4. Berdoa Saat Berbuka
Rasulullah SAW selalu berdoa ketika berbuka sebagai bentuk syukur kepada Allah SWT. Beliau menyebutkan bahwa doa orang yang berpuasa hingga waktu berbuka tidak akan tertolak. Oleh karena itu, umat Islam sebaiknya memanfaatkan waktu berbuka untuk berdoa.
5. Melaksanakan Salat Maghrib Terlebih Dahulu
Setelah berbuka dengan makanan ringan atau minuman, Rasulullah SAW segera menunaikan salat Maghrib. Setelah itu, Beliau menyantap hidangan utama. Namun, jika makanan sudah tersedia, Beliau memperbolehkan untuk makan terlebih dahulu sebelum salat agar dapat beribadah dengan tenang.
6. Memberi Makan Orang yang Berpuasa
Rasulullah SAW menunjukkan sikap dermawan, terutama di bulan Ramadan. Beliau menganjurkan umat Islam untuk menyediakan makanan bagi orang yang berpuasa. Siapa pun yang memberi makan orang berbuka akan mendapatkan pahala seperti orang yang berpuasa tanpa mengurangi pahala mereka.

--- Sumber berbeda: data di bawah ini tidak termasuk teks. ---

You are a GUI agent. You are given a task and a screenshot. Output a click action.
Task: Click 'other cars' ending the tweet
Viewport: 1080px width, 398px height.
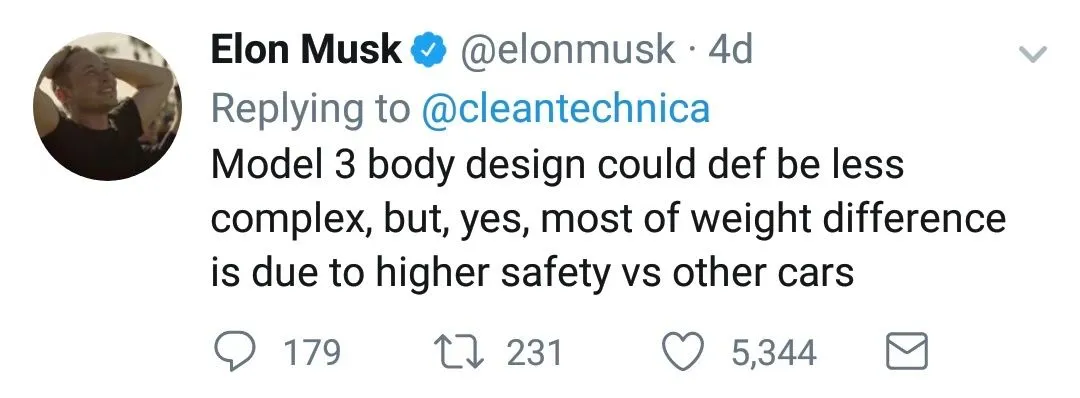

Doa Buka Puasa yang Rasulullah SAW Baca
Rasulullah SAW membaca doa berikut setelah meneguk air atau makanan pertama saat berbuka:
ذَهَبَ الظَّمَأُ وَابْتَلَّتِ الْعُرُوقُ وَثَبَتَ الْأَجْرُ إِنْ شَاءَ اللَّهُ تَعَالَى
Dzahaba azh-zhamau wa ibtallatil-‘urûqu wa tsabatal-ajru in syâallâhu ta’âlâ
Artinya: “Dahaga telah hilang, urat-urat telah basah, dan pahala telah ditetapkan, insya Allah.”
Beliau juga membaca doa:
اللَّهُمَّ لَكَ صُمْتُ وَعَلَى رِزْقِكَ أَفْطَرْتُ
Allahumma laka shumtu wa ‘alâ rizqika afthartu
Artinya: “Ya Allah, aku berpuasa hanya untuk-Mu dan aku berbuka dengan rezeki-Mu.”
Umat Islam sebaiknya membaca doa tersebut setelah mulai berbuka, sesuai dengan contoh yang Rasulullah SAW ajarkan.